Pixel coordinate grounding data:
══════

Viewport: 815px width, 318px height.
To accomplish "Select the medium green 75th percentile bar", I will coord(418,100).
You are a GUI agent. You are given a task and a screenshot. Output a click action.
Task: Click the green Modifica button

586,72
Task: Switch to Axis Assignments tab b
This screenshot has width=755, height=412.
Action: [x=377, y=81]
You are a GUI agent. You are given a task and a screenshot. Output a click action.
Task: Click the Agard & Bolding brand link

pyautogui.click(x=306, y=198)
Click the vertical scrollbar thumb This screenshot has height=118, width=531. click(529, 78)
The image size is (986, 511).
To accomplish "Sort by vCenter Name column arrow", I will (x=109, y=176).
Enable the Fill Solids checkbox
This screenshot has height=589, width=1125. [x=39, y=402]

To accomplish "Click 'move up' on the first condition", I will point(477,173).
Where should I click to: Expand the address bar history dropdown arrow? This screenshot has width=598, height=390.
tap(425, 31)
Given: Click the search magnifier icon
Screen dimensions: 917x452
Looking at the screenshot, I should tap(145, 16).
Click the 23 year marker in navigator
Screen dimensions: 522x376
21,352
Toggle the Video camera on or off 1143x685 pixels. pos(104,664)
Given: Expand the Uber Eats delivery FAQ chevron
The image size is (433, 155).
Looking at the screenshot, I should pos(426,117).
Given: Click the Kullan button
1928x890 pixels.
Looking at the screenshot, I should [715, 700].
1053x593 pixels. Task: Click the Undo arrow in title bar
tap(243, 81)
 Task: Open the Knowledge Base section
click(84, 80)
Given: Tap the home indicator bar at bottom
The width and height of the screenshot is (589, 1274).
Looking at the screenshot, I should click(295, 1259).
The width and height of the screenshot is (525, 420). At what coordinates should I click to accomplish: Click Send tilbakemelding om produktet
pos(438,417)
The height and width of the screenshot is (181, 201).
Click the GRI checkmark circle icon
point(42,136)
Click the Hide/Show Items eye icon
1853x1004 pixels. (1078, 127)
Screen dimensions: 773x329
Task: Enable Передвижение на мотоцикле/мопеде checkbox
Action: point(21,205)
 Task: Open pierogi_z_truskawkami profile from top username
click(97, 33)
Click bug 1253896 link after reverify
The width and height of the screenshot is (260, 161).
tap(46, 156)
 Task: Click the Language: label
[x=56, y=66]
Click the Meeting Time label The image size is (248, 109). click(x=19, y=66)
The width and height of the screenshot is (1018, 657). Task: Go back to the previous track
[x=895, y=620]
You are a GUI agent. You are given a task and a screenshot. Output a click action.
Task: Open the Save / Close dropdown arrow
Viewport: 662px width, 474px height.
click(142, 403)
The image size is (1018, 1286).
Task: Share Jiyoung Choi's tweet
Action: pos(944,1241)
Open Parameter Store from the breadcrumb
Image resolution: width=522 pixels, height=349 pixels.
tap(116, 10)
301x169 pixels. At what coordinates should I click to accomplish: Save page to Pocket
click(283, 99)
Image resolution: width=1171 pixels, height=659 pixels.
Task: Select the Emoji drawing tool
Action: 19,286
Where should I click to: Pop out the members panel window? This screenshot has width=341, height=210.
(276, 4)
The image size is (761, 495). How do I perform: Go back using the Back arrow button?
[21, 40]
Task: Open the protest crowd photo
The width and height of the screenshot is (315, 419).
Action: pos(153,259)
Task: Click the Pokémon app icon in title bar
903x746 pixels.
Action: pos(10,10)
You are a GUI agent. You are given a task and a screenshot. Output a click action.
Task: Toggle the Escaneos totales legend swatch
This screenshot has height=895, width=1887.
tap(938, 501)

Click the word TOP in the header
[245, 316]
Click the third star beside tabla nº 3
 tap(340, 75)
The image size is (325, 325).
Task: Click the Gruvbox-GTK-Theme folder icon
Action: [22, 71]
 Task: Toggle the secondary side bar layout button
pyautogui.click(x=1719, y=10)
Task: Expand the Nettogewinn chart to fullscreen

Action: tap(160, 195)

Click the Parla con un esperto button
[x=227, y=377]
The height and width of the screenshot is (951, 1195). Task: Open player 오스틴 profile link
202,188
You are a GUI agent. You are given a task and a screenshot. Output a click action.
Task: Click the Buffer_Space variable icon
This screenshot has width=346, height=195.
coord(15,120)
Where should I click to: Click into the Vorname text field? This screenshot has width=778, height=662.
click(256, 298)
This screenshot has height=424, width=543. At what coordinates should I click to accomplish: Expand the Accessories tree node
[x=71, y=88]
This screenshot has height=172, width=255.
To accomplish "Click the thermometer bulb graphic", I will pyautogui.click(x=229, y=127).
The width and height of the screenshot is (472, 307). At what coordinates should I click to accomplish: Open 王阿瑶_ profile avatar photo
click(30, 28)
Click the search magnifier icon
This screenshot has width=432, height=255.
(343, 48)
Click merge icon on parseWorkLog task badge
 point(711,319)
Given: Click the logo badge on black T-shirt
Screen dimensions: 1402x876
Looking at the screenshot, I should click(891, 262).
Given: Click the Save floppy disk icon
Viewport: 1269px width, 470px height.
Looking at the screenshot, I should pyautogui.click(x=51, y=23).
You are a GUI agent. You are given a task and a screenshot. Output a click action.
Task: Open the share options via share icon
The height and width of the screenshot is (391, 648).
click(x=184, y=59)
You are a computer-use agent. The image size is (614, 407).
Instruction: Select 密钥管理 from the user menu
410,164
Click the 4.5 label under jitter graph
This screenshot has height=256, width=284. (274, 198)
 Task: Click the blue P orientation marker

══════

» **Activity**: For the string "magnifier", filter the data and copy out each line where it occurs.

» **Output of the exercise**:
Given: Click the search magnifier icon
Click the search magnifier icon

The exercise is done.